せめて鞄などがあればよかったんだが……。
毛皮片手にそんなことを考えていたとき、
「えっ」
「お、なんだ?」
手に持っていたはずの毛皮がふっと消えた。え? なんで消えたんだ? 周りを見回してみても何もない。……もしかしてまた僕がやったのだろうか?
……炎を使うときは炎でろとか考えるし……とりあえず毛皮出て来い。
そう念じれば、毛皮が何もないところからパッと出てきた。
「おぉ、それもお前の魔法か?」
「……の、ようですね」
尋ねてくる師匠に対しそう返答する。便利な魔法が出てきて助かるが……ほかにもまだありそうな気がする。

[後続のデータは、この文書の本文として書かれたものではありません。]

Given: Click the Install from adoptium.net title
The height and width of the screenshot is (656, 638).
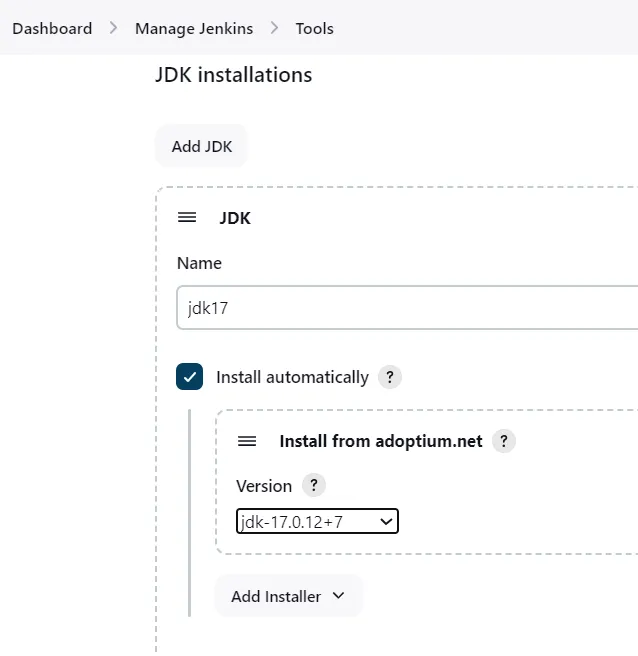Looking at the screenshot, I should [x=381, y=441].
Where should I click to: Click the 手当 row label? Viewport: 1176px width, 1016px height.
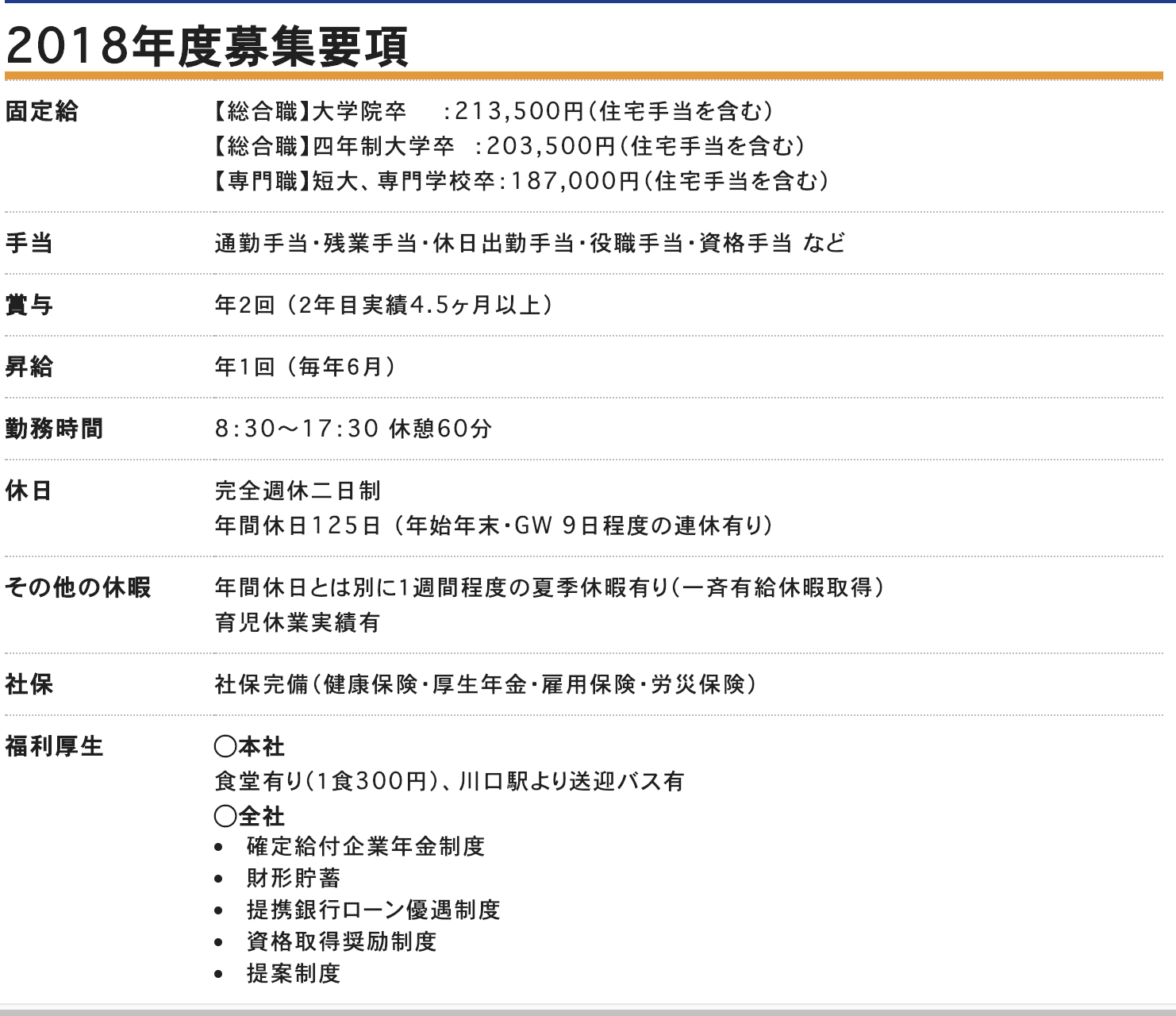29,243
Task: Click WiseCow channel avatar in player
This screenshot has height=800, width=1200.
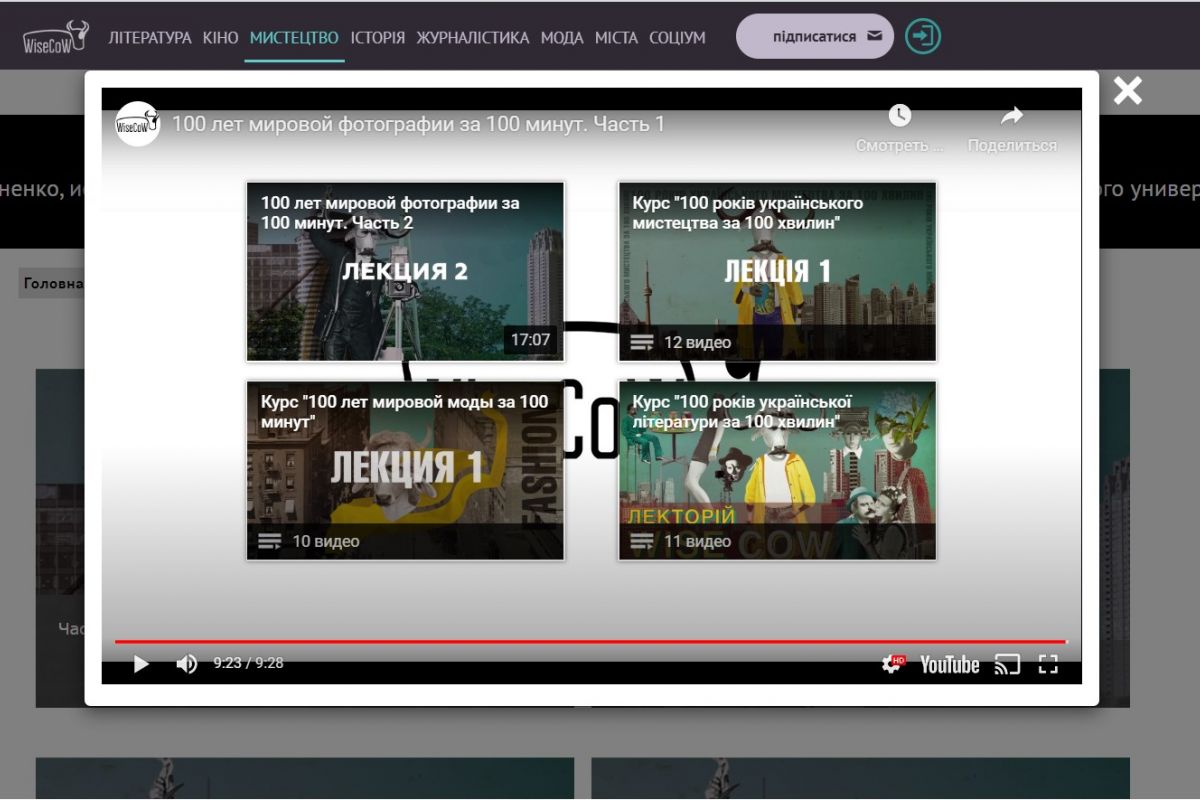Action: pyautogui.click(x=138, y=124)
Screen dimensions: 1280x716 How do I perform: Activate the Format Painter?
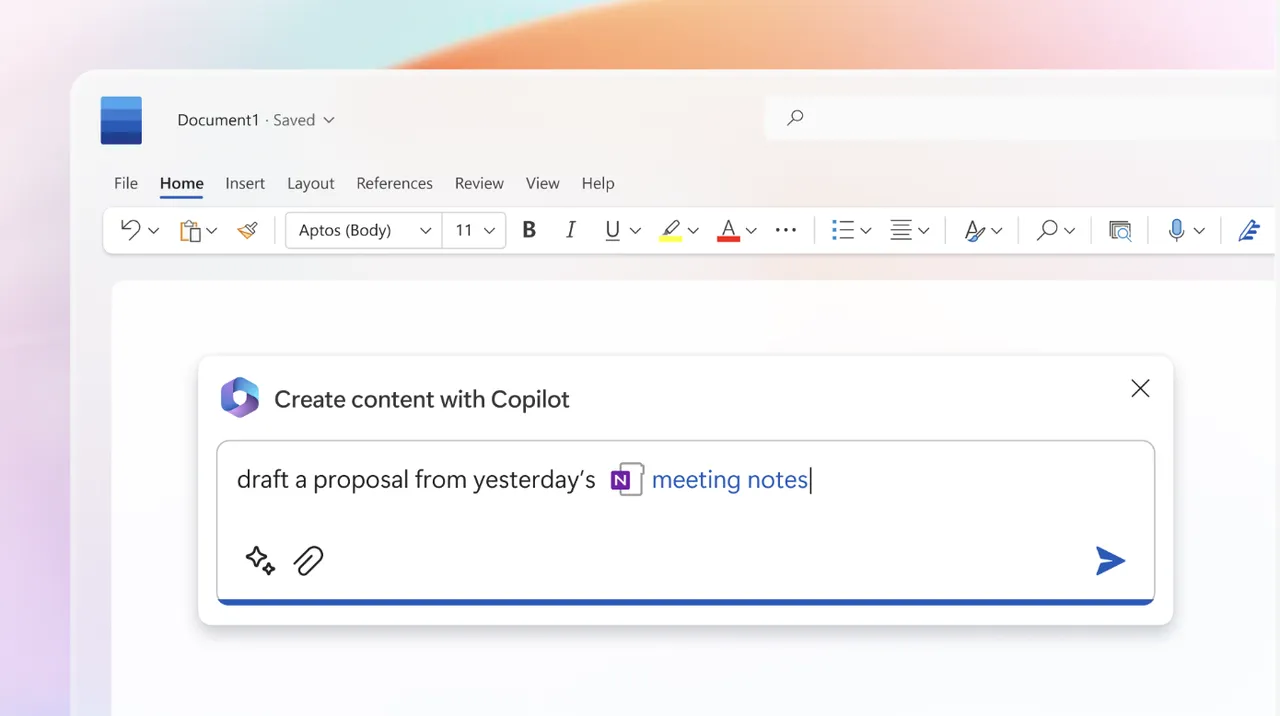[x=248, y=230]
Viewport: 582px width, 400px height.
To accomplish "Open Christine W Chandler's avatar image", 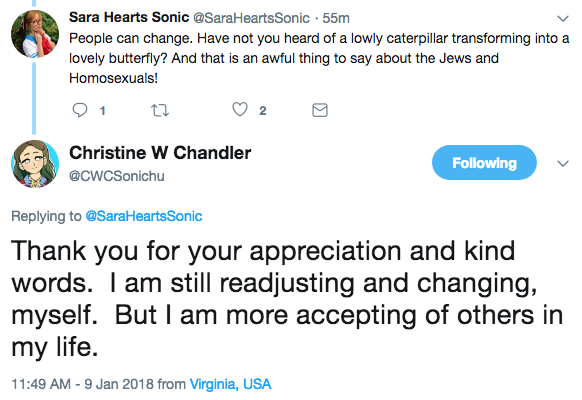I will (35, 164).
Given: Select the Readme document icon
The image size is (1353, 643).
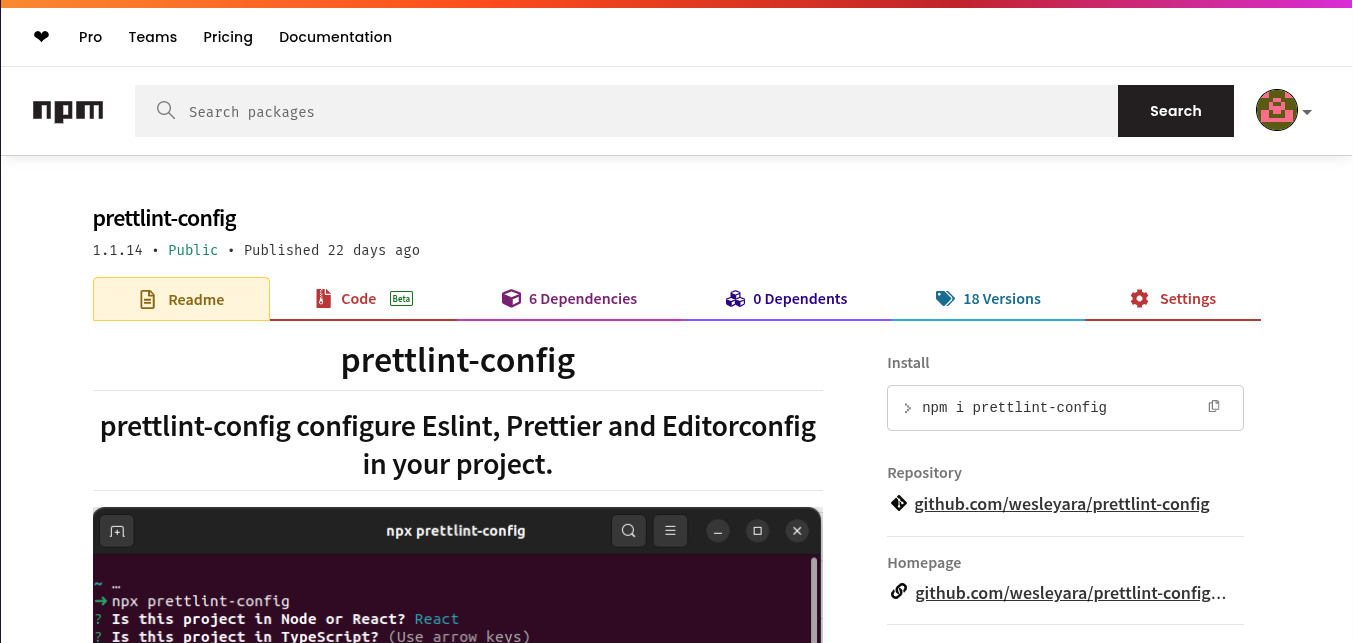Looking at the screenshot, I should pyautogui.click(x=148, y=298).
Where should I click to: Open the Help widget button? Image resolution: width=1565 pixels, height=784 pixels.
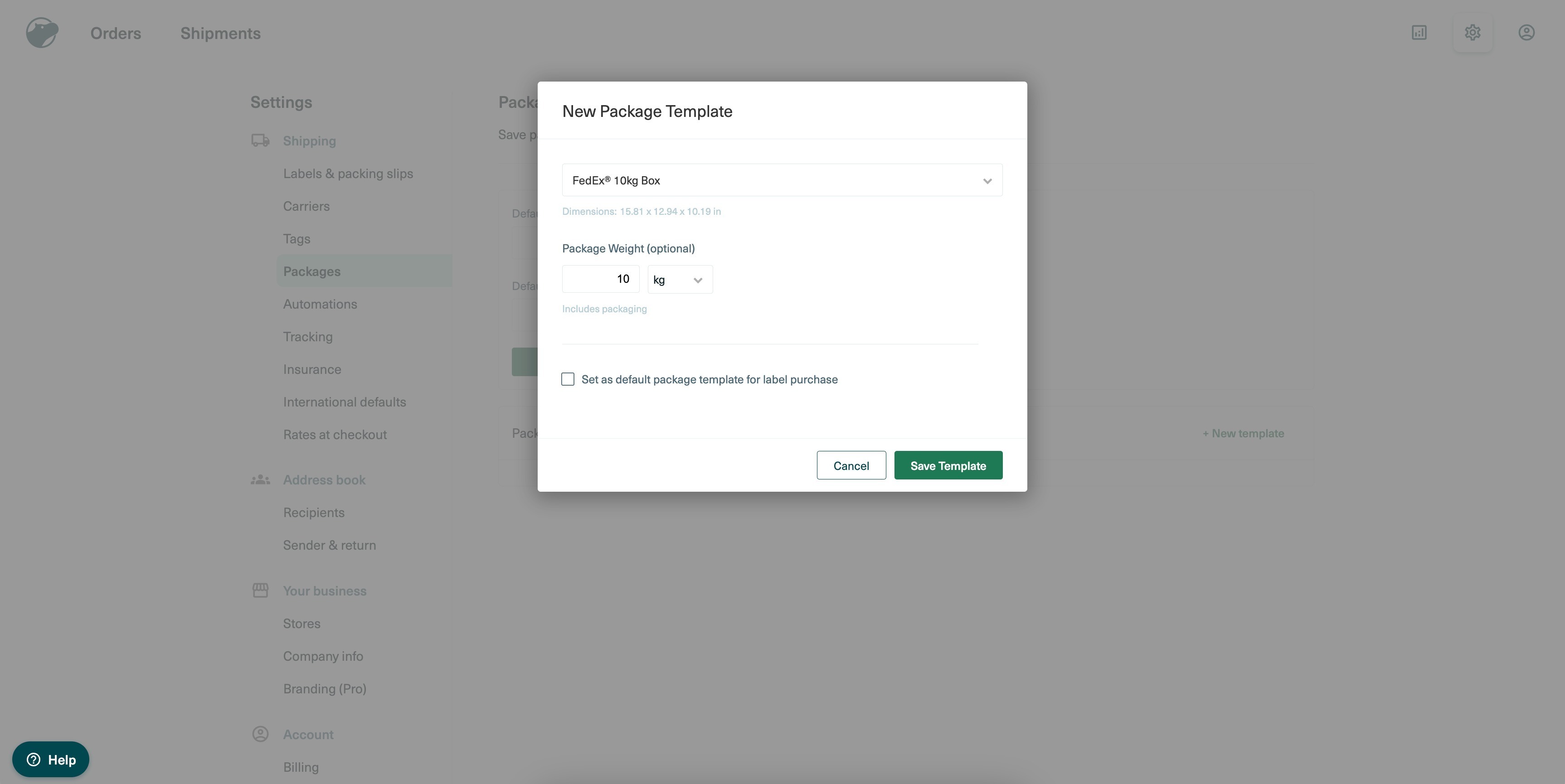(x=51, y=759)
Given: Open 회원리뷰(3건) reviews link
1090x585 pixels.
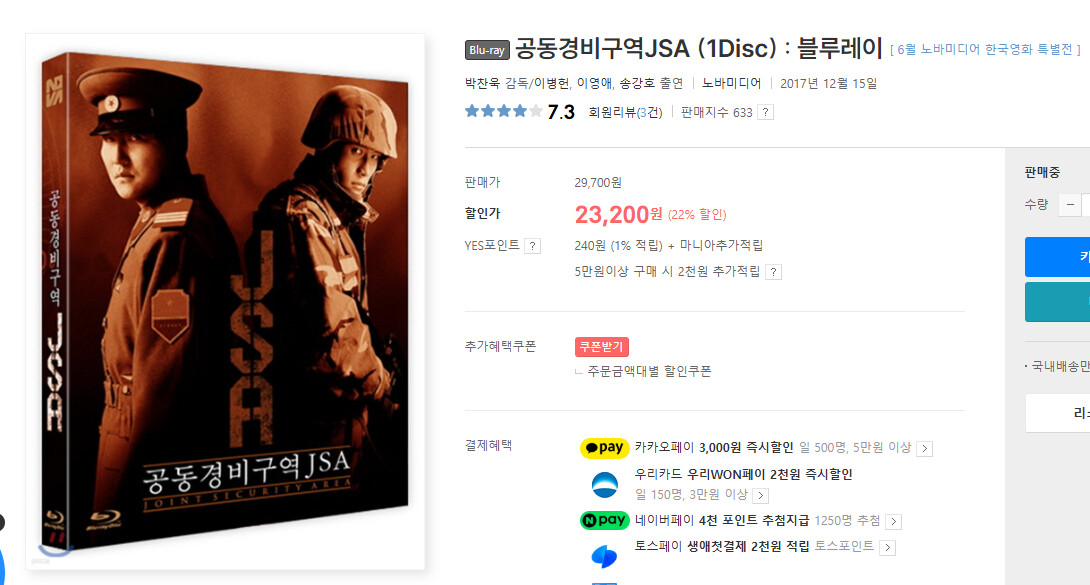Looking at the screenshot, I should pos(625,113).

「いやーいい魔法持ってんな! 旅するときも楽できそうじゃねぇか!」
「……どうも」
……まぁとりあえずこの魔法は《収納》とでも命名しておこう。
それから再び師匠とともに部屋を渡り歩き、途中魔獣を何体か倒したところで、今回はここまでということになり僕は扉の部屋まで戻りモガ村へと帰った。
アオイです。
よく考えたらこういった戦闘描写をしっかりと書くのは初めてでした。
大丈夫ですかね? ちゃんと書けていますかね?
キャラクターの服装描写などいろいろと苦手なものが多々あるのでこういったとこで不安になります。
ま、まぁ微妙だったとしても、温かい目で見守ってくださると助かります。
あ、あと階位について補足説明しておきます。
階位はその人物の能力と、その限界値を上げてくれます。身体能力などは鍛えることで普通に上がったりもすると思うので……まぁこれだけだと今市わかりにくいと思うので例を挙げさせてもらいます。
例えば、ガチャのあるゲームでそのカード(キャラクター)を使えば、その経験でレベル(能力)が上がったりするとします。それで、同じカードを合成するとするじゃないですか? そうすると、合成の分で能力が上がり、同じカードを合成することによってレベル限界値が上がるじゃないですか?